Nach der Befreiung Frankreichs 1944 vollzieht sich, was ein Skandal und ein überraschender Welterfolg wird: Aus der evangelischen Brüdergemeinschaft von Taizé entwickelt sich die erste ökumenische Ordensgemeinschaft der Kirchengeschichte - und ein Magnet für viele Millionen Jugendliche aus aller Welt. Aus dem Menschen und dem Hügel und der Idee wird ein Fest, ein dauerndes christliches Fest. So ist Taizé für den Konzilspapst Johannes XXIII. (1958-1963) ein "kleiner Frühling" und Frère Roger ein Motor für die entstehende ökumenische Bewegung. Alle Päpste seither schätzen den Protestanten und suchen das Gespräch mit ihm.

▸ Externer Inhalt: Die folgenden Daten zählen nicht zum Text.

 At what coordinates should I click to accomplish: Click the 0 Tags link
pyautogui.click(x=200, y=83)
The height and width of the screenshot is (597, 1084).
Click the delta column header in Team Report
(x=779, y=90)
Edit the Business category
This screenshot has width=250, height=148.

Im Gespräch mit der Jugend
Zu den unumstößlichen Überzeugungen des Taizé-Gründers, dem Gastfreundschaft über alles geht und der sich Zeit für jeden Menschen in großen und kleinen Nöten nimmt, gehört die Befreiung von allem Ballast: kein Besitz, keine Rechtstitel und Privilegien, keine Archive und Bilanzen, keine Erstarrung oder Selbstzufriedenheit. Suchen, am besten im Gespräch mit der Jugend - immer neu den guten Weg suchen und dabei auf den vertrauen, dem diese Suche gilt: Gott.

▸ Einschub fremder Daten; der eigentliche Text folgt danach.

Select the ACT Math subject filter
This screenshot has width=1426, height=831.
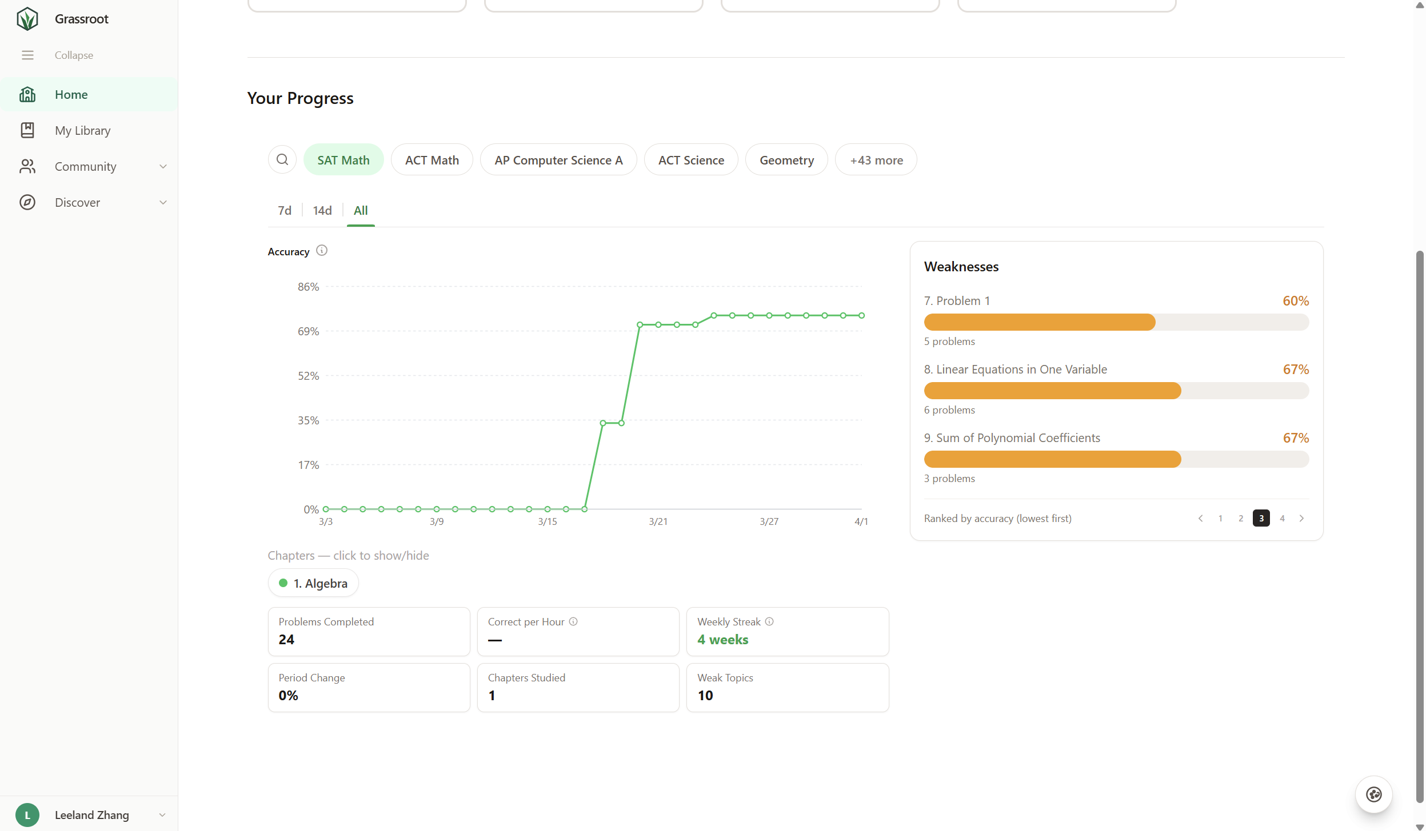click(x=432, y=160)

Frère Roger wirkt auch nach außen, besucht Asien, Afrika, überwindet heimlich den Eisernen Vorhang. Er schreibt Briefe an die Jugend der Welt, selbst als er auf den Knien jenen Säugling hat, den ihm Mutter Teresa aus den Slums von Kalkutta 1976 als Patenkind anvertraut. Ein Organisationschaos beim Jugendtreffen? Der Zwang zu improvisieren, um für Zehntausende Essen zu beschaffen? Sehr gut - so muss es sein.
Frère Roger predigt und lebt sein Leben lang Freiheit und Gottvertrauen. Vielleicht auch deshalb gelingt die Fortsetzung des Abenteuers Taizé, nachdem sein Gründer im August 2005 einen so unsinnigen Tod stirbt. Der Friedenssucher und Friedensbringer Roger Schutz wird, 90-jährig, beim Abendgebet in der Kirche von Taizé inmitten von Brüdern und betenden Jugendlichen von einer verwirrten Frau erstochen. Die Gemeinschaft trägt ihn aus der Kirche, die Gemeinschaft setzt das Gebet fort - und die Suche nach ihrem Weg.